* _Document segment_
┌──
By Kristin Ekkens, Director of Corporate Partnerships
As I reflect on 2017, I can safely say it was a year of growth for me personally and professionally. I set out to achieve some ambitious goals. And in partnership with many of you, we moved the needle!
One of my personal goals for 2017 was to complete a credential in global diversity and inclusion leadership. When I started the program last February, I was a leader of Inclusion & Diversity in a healthcare organization. In May, I transitioned into a new role as the Director of Corporate Partnerships with the Cultural Intelligence Center. I decided to continue my studies although it felt enormously hectic to say the least. Completing the credential took focus, dedication, and drive. On January 4, I received confirmation that I passed the exam and candidate project. Now a Certified Diversity Executive (CDE), I’m ready to tackle my goals for 2018!
I have worked in the field of Diversity & Inclusion (D&I) in some form since 2002; and still I find I need to continually work on my own competencies to keep pace with the field and ever-changing business demands. In 2008, The Conference Board published a white paper on Creating a Competency Model for Diversity and Inclusion Practitioners. Although it’s 10 years old, it still very much applies. The author argues that to best support organizational goals and to achieve success, D&I practitioners should possess the following overarching competencies:
- Change Management
- Diversity, Inclusion, and Global Perspective
- Business Acumen
- Strategic External Relations
- Visionary & Strategic Leadership
- HR Competencies
And at the foundation, D&I practitioners must have Integrity, which includes Resilience, Influence, Empathy, and Communication. I don’t disagree — I would just add Cultural Intelligence (the ability to work and relate effectively in various cultural contexts). Well, no wonder it is such a challenging position!
└──
* _Problem_
Write the next part of the article on diversity and inclusion leadership, picking up after its final sentence. The data that follows has no connection to the article on diversity and inclusion leadership.

* _Provided material_
┌──
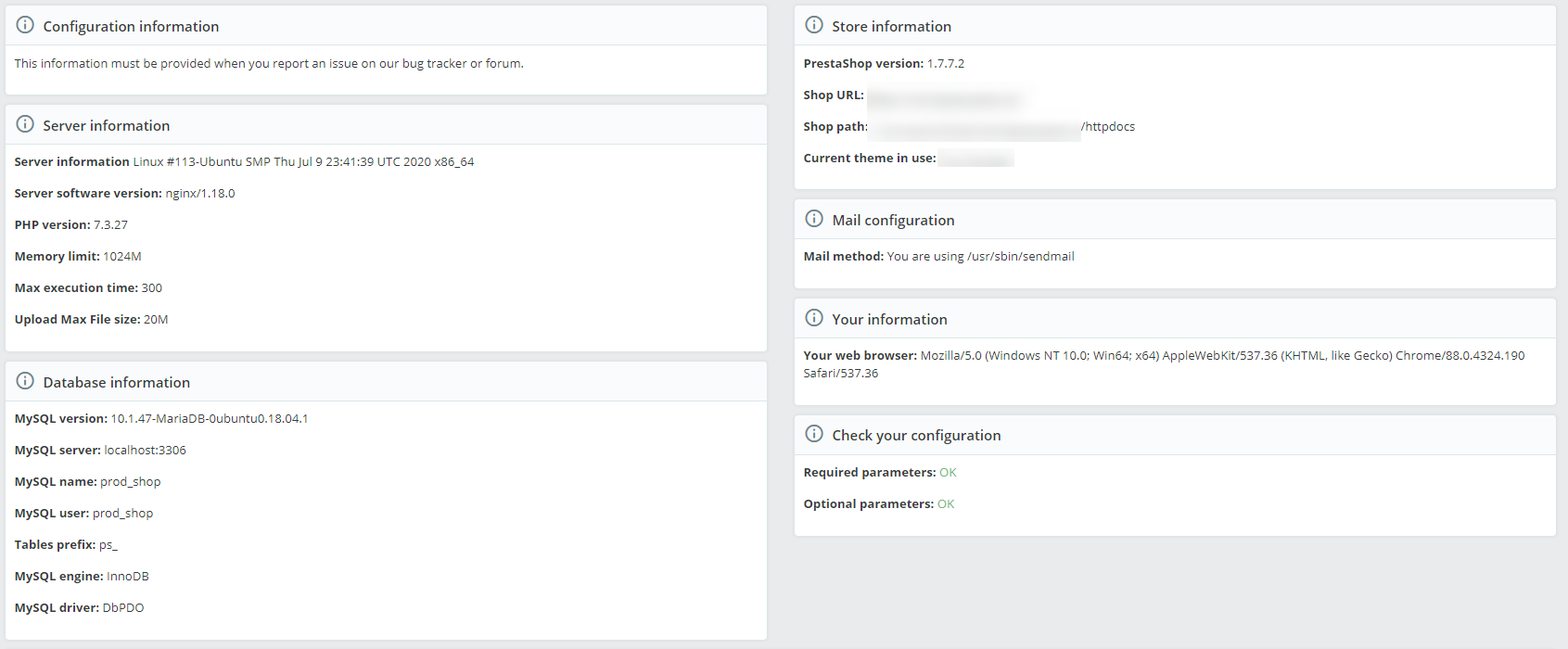
Task: Click the Mail configuration info icon
Action: point(814,219)
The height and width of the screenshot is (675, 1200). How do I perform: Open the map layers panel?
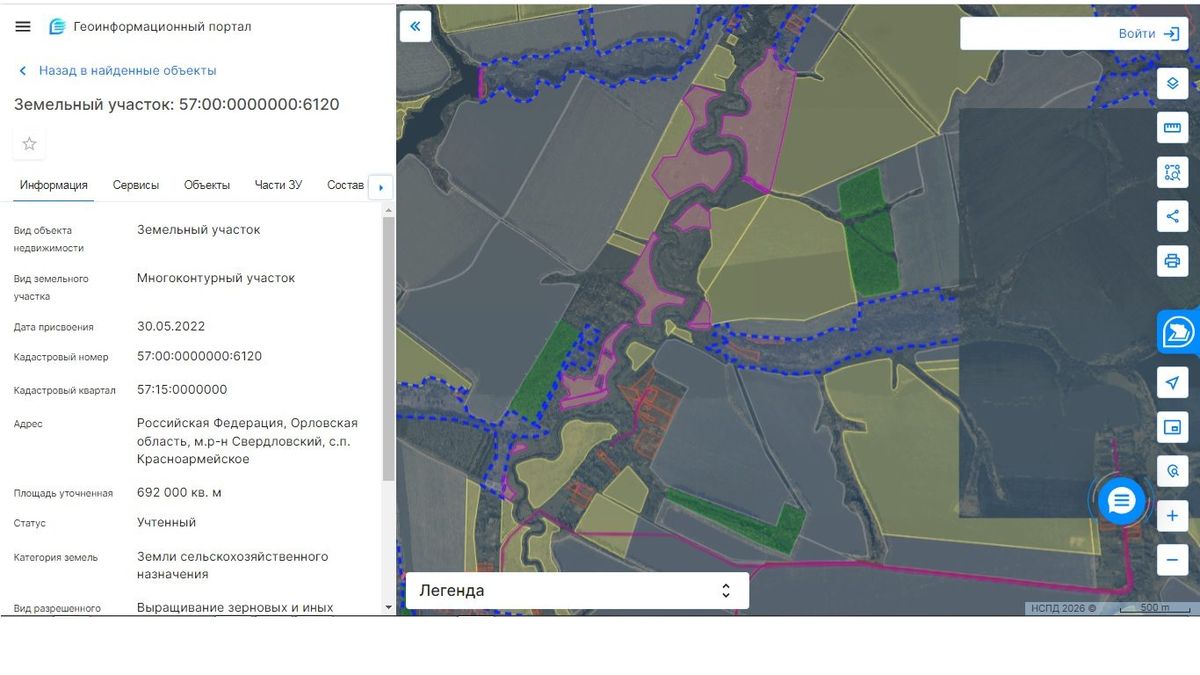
└──
* _Response to the exercise_
While transitioning from being a D&I leader implementing CQ to helping others do so, I have had a few “aha” moments I’d like to share:
- Envision the end before you get there. You have to see the end before you get there and apply the right approach/method/tactic at the right time. Timing and approach is key. If leadership is not engaged or frontline managers lack a sense of ownership, efforts typically fail or are not sustained.
- We are not problem fixers; we’re disruptive includers. The job of a D&I leader is not to fix problems but to create champions and empower others. We disrupt the status quo, provide new solutions, find partners, and build bridges. This takes patience, persistence, and energy.
- Creativity | Invention | Innovation. These terms do not have the same meaning. We often talk about diversity of thought and the importance of diverse perspectives. Diversity may help inspire creativity (with a culturally intelligent environment). Creativity is when ideas are brought to the table (such as suggestions for engaging employees). Invention is something new and tangible. Invention happens when voices are heard and action is taken (like a pilot program or internal campaign). Innovation happens when inventions are implemented and replicated. It becomes a scalable process, a replicated system (i.e. CQ Train-the-trainer program, champion networks, etc).
- You are not alone. Interestingly, my experience has been that many companies across various industries including tech, retail, and healthcare, are experiencing very similar challenges. Different organizational cultures may require different tactics, but the drivers are the same.
- Navigate land mines. Land minds are sometimes inevitable but are typically easier to map out when you are not standing right on them. A coach, consultant, or informal mentor can help with perspective-taking. Risk-taking at the right time is an essential competency and skill in this role.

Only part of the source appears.